## [The problem]
Every line below must be given again exactly.

## [Extracted data]
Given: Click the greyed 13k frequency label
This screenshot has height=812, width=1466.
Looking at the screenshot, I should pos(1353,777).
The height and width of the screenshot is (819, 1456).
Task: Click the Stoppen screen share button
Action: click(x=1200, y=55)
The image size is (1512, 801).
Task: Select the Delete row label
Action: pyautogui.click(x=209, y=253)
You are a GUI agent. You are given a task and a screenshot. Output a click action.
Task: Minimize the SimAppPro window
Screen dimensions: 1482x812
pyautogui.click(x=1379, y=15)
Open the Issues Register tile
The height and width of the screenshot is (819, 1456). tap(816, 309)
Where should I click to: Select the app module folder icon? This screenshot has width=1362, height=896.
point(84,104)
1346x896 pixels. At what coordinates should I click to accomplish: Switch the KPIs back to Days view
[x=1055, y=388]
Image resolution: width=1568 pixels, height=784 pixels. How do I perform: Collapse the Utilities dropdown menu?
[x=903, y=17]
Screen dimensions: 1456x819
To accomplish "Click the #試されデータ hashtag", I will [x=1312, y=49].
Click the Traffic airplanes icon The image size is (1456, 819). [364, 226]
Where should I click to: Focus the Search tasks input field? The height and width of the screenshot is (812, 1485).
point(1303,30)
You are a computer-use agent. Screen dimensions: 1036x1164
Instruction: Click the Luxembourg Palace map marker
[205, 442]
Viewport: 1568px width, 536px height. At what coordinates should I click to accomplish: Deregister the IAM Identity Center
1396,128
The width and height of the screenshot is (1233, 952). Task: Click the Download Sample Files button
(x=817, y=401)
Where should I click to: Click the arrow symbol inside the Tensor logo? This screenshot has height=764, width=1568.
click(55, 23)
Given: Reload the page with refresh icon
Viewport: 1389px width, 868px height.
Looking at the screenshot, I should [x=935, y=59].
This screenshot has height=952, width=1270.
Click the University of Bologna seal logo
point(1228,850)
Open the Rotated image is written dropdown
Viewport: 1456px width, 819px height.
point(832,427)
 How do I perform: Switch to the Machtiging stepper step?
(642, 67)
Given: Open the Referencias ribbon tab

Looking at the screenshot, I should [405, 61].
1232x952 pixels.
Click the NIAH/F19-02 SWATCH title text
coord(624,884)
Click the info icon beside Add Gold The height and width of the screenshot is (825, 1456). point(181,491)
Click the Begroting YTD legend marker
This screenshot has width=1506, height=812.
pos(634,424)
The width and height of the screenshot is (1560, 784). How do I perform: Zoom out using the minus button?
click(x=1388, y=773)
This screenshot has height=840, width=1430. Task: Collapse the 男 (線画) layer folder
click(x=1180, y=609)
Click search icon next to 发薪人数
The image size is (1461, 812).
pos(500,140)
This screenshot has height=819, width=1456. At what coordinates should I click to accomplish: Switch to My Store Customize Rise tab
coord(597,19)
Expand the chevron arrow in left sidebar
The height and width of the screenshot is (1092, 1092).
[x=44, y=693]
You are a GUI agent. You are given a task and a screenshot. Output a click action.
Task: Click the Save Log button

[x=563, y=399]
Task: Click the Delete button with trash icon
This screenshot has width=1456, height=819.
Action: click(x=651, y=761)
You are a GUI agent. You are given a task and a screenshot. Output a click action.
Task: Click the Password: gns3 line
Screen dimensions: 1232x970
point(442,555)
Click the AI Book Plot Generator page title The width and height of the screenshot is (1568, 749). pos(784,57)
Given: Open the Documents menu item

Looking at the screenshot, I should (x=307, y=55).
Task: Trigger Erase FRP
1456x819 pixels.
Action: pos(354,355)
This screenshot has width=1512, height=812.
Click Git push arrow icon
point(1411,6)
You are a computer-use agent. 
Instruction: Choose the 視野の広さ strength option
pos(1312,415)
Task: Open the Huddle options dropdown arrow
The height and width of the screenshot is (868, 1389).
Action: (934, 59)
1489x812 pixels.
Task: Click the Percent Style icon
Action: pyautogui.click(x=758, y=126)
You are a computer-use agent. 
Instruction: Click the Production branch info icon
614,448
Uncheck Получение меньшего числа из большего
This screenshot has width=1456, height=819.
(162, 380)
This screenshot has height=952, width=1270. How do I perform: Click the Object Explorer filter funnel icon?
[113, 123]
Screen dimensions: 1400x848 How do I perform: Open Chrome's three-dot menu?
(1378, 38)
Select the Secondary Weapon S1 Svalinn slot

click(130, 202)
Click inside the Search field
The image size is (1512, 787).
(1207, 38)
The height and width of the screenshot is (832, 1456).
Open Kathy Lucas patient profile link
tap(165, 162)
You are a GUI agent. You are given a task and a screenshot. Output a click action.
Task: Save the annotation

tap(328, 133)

## [Answer box]
Given: Click the greyed 13k frequency label
This screenshot has height=812, width=1466.
Looking at the screenshot, I should pos(1353,777).
The height and width of the screenshot is (819, 1456).
Task: Click the Stoppen screen share button
Action: click(x=1200, y=55)
The image size is (1512, 801).
Task: Select the Delete row label
Action: pyautogui.click(x=209, y=253)
You are a GUI agent. You are given a task and a screenshot. Output a click action.
Task: Minimize the SimAppPro window
Screen dimensions: 1482x812
pyautogui.click(x=1379, y=15)
Open the Issues Register tile
The height and width of the screenshot is (819, 1456). tap(816, 309)
Where should I click to: Select the app module folder icon? This screenshot has width=1362, height=896.
point(84,104)
1346x896 pixels. At what coordinates should I click to accomplish: Switch the KPIs back to Days view
[x=1055, y=388]
Image resolution: width=1568 pixels, height=784 pixels. How do I perform: Collapse the Utilities dropdown menu?
[x=903, y=17]
Screen dimensions: 1456x819
To accomplish "Click the #試されデータ hashtag", I will [x=1312, y=49].
Click the Traffic airplanes icon The image size is (1456, 819). [364, 226]
Where should I click to: Focus the Search tasks input field? The height and width of the screenshot is (812, 1485).
point(1303,30)
You are a computer-use agent. Screen dimensions: 1036x1164
Instruction: Click the Luxembourg Palace map marker
[205, 442]
Viewport: 1568px width, 536px height. At what coordinates should I click to accomplish: Deregister the IAM Identity Center
1396,128
The width and height of the screenshot is (1233, 952). Task: Click the Download Sample Files button
(x=817, y=401)
Where should I click to: Click the arrow symbol inside the Tensor logo? This screenshot has height=764, width=1568.
click(55, 23)
Given: Reload the page with refresh icon
Viewport: 1389px width, 868px height.
Looking at the screenshot, I should [x=935, y=59].
This screenshot has height=952, width=1270.
Click the University of Bologna seal logo
point(1228,850)
Open the Rotated image is written dropdown
Viewport: 1456px width, 819px height.
point(832,427)
 How do I perform: Switch to the Machtiging stepper step?
(642, 67)
Given: Open the Referencias ribbon tab

Looking at the screenshot, I should [405, 61].
1232x952 pixels.
Click the NIAH/F19-02 SWATCH title text
coord(624,884)
Click the info icon beside Add Gold The height and width of the screenshot is (825, 1456). point(181,491)
Click the Begroting YTD legend marker
This screenshot has width=1506, height=812.
pos(634,424)
The width and height of the screenshot is (1560, 784). How do I perform: Zoom out using the minus button?
click(x=1388, y=773)
This screenshot has height=840, width=1430. Task: Collapse the 男 (線画) layer folder
click(x=1180, y=609)
Click search icon next to 发薪人数
The image size is (1461, 812).
pos(500,140)
This screenshot has height=819, width=1456. At what coordinates should I click to accomplish: Switch to My Store Customize Rise tab
coord(597,19)
Expand the chevron arrow in left sidebar
The height and width of the screenshot is (1092, 1092).
[x=44, y=693]
You are a GUI agent. You are given a task and a screenshot. Output a click action.
Task: Click the Save Log button

[x=563, y=399]
Task: Click the Delete button with trash icon
This screenshot has width=1456, height=819.
Action: click(x=651, y=761)
You are a GUI agent. You are given a task and a screenshot. Output a click action.
Task: Click the Password: gns3 line
Screen dimensions: 1232x970
point(442,555)
Click the AI Book Plot Generator page title The width and height of the screenshot is (1568, 749). pos(784,57)
Given: Open the Documents menu item

Looking at the screenshot, I should (x=307, y=55).
Task: Trigger Erase FRP
1456x819 pixels.
Action: pos(354,355)
This screenshot has width=1512, height=812.
Click Git push arrow icon
point(1411,6)
You are a computer-use agent. 
Instruction: Choose the 視野の広さ strength option
pos(1312,415)
Task: Open the Huddle options dropdown arrow
The height and width of the screenshot is (868, 1389).
Action: (934, 59)
1489x812 pixels.
Task: Click the Percent Style icon
Action: pyautogui.click(x=758, y=126)
You are a computer-use agent. 
Instruction: Click the Production branch info icon
614,448
Uncheck Получение меньшего числа из большего
This screenshot has width=1456, height=819.
(162, 380)
This screenshot has height=952, width=1270. How do I perform: Click the Object Explorer filter funnel icon?
[113, 123]
Screen dimensions: 1400x848 How do I perform: Open Chrome's three-dot menu?
(1378, 38)
Select the Secondary Weapon S1 Svalinn slot

click(130, 202)
Click inside the Search field
The image size is (1512, 787).
(1207, 38)
The height and width of the screenshot is (832, 1456).
Open Kathy Lucas patient profile link
tap(165, 162)
You are a GUI agent. You are given a task and a screenshot. Output a click action.
Task: Save the annotation

tap(328, 133)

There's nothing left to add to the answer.